Keep in mind, these are students at a prestigious institute of higher learning; many of them are probably studying botany or human physiology, or both, and would surely be aware of how Kvothe pulled the stunt off (he was able to find the means to do so just by asking another student, after all). But even if that isn't the case, these people are all studying various branches of this universe's version of science; surely they'd be more skeptical than this?
This pattern holds true for most of the incidents that made Kvothe famous: he does something strange or implausible, and everyone in the vicinity immediately jumps to the most outlandish possible explanation, then runs off to start recounting that version of events to anyone who'll listen. The only way this makes sense is if they've read the premise of the books they're in, and know that Kvothe will become famous.

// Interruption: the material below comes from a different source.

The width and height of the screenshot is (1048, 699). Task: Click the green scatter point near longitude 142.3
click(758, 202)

Later, in the second book, Kvothe pops into a cafe and discovers that literally everyone inside is telling stories about him--and this isn't even the height of his fame. At this point, he has yet to do whatever it is he does to truly propel himself into the annals of history; his reputation is built solely on a string of implausible feats, none of which seem like they'd make much of a splash beyond the immediate area they took place in. Do I need to explain how unbelievable and shallow this is?
You also have to keep in mind the timescale that all of this is taking place over. Kvothe is fifteen at the time of his whipping, which is the first major step in his journey to fame; by the time the framing story begins he's roughly twenty five to twenty nine, and has been in exile for a few years. That means you're looking at a span of probably no more than twelve or thirteen years at most for him to go from a random nobody to a ubiquitous cultural touchstone, so well-known that tales of his supposed deeds are an entire genre unto themselves. Most, if not all, of the people who witnessed those events first hand would still be alive and able to recount the truth behind the legend, but for some reason they never do.

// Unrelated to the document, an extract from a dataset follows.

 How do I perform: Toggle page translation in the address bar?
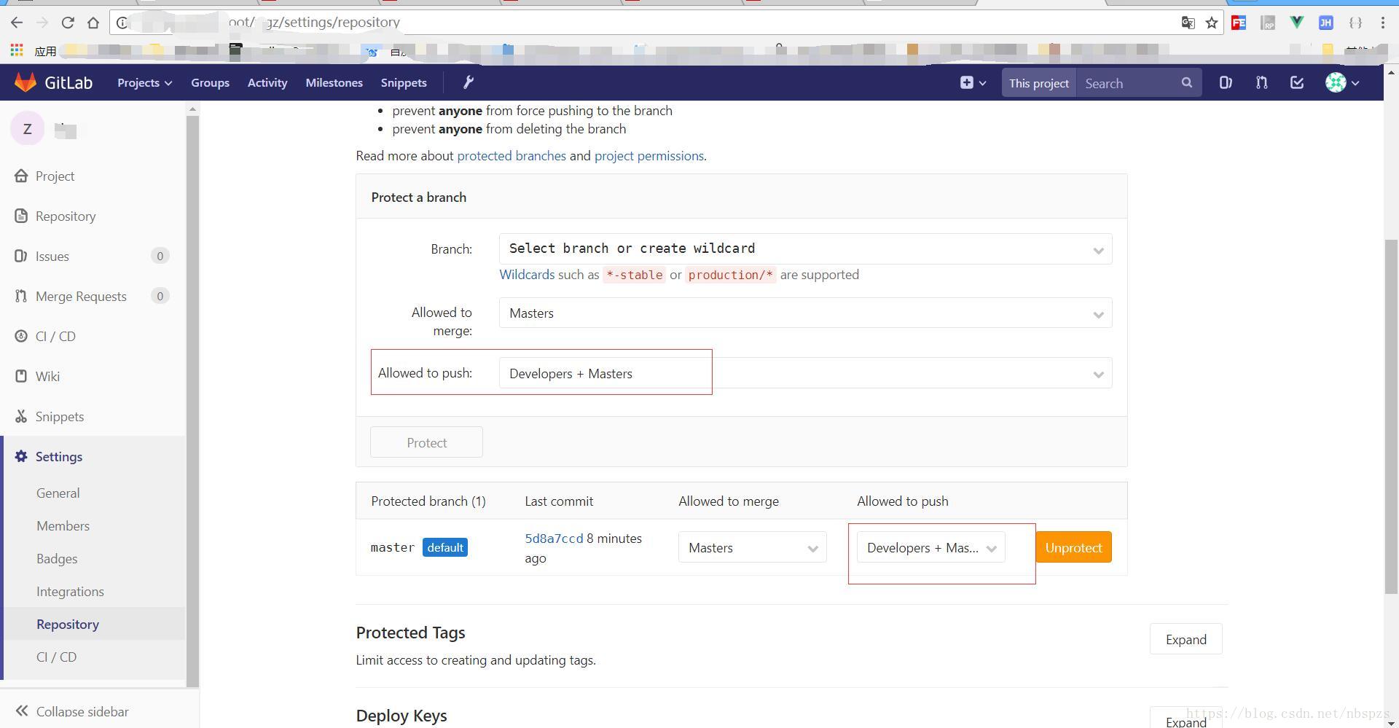1188,23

A bigger problem is that Kvothe himself is still around. Pretty much all people who attain truly legendary status only do so after they're dead, for good reason: it's much easier to mythologize someone when there's no risk of the mundane reality wandering in off the street to contradict you. But there's nothing stopping someone from tracking Kvothe down and debunking his entire legend...which, of course, is what Chronicler does.
Weirdly, the books don't seem to realize that this is what he's doing. The characters all act like Chronicler's interview with Kvothe will only enhance his reputation and status, even though whatever book Chronicler ends up putting out would mostly be an expose on how most of the things Kvothe is famous for didn't happen, and how he only became famous in the first place because the people around him were all superstitious, gullible fools. Somehow, I don't think that would go down too well with the Kvothe-addled populace.